We study the evolution of parasites and pathogens (including those which jump to novel host species, causing emerging disease), and how this affects their pathogenicity and virulence. We are also investigating coevolution between hosts and disease agents, and between interacting parasites and pathogens of different strains and species. Findings are relevant to disease surveillance and control policies.
CIDD researchers are:
- Conducting large-scale genomic analyses to detect patterns of parasite and pathogen evolution.
- Modeling evolutionary processes to gain insights about evolutionary mechanisms and reconstruct evolutionary histories.
We mostly focus on:
- RNA viruses, which demonstrate particularly high rates of genetic change.
- Pathogenic bacteria and related strains and species that are less pathogenic. For example, the subspecies Bordetella pertussis and B. parapertussis are both human pathogens but appear to have evolved independently: they are more closely related to B. bronchiseptica (infects mice and other animals) than to each other.

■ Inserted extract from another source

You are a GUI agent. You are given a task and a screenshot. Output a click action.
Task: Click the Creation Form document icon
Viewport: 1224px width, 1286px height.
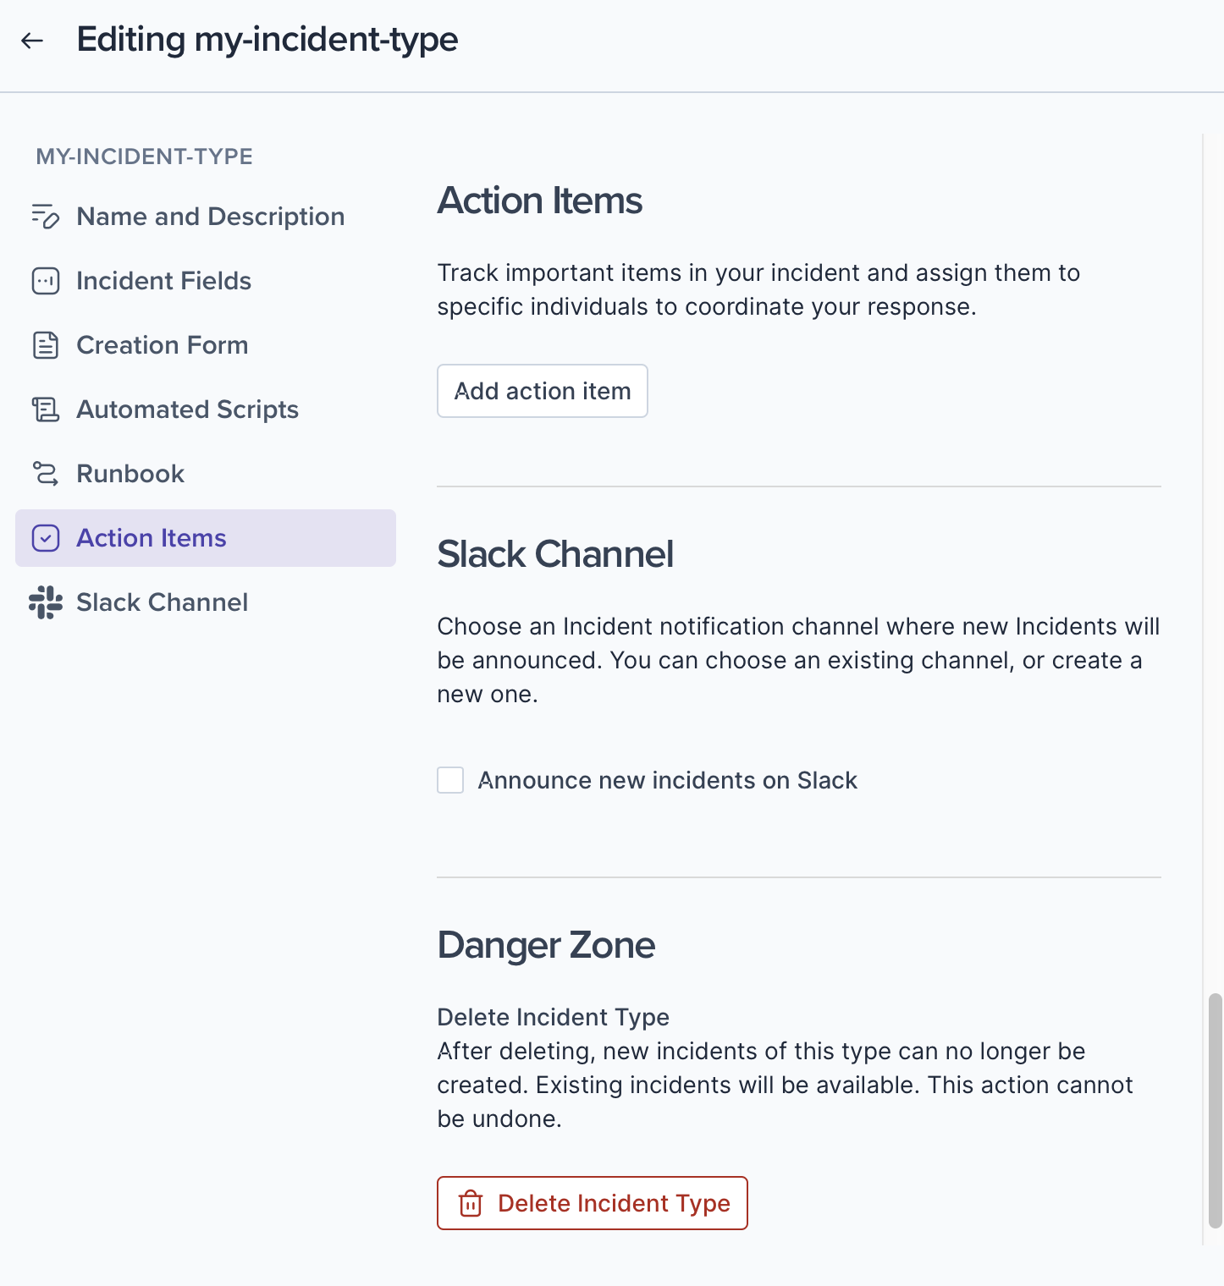(x=46, y=345)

- A few DNA viruses. For instance, Cattadori et al. are investigating evolution of virulence in the myxoma virus in natural populations of European rabbits (Oryctolagus cuniculus) in the U.K.
Identifying gene function and expression
Once genetic differences between related microorganisms have been identified, we are looking in more detail at some of them to investigate the function and expression of particular genes. This can enable us to identify the genes involved in virulence and the circumstances under which they are expressed.
Hosts and pathogens can exert powerful selective pressures on each other. CIDD researchers are investigating coevolution of hosts and disease agents in a variety of systems.
Next step phylodynamics
Information about patterns, mechanisms and causes of evolution is at the core of the emerging discipline of phylodynamics, which is being pioneered by CIDD researchers.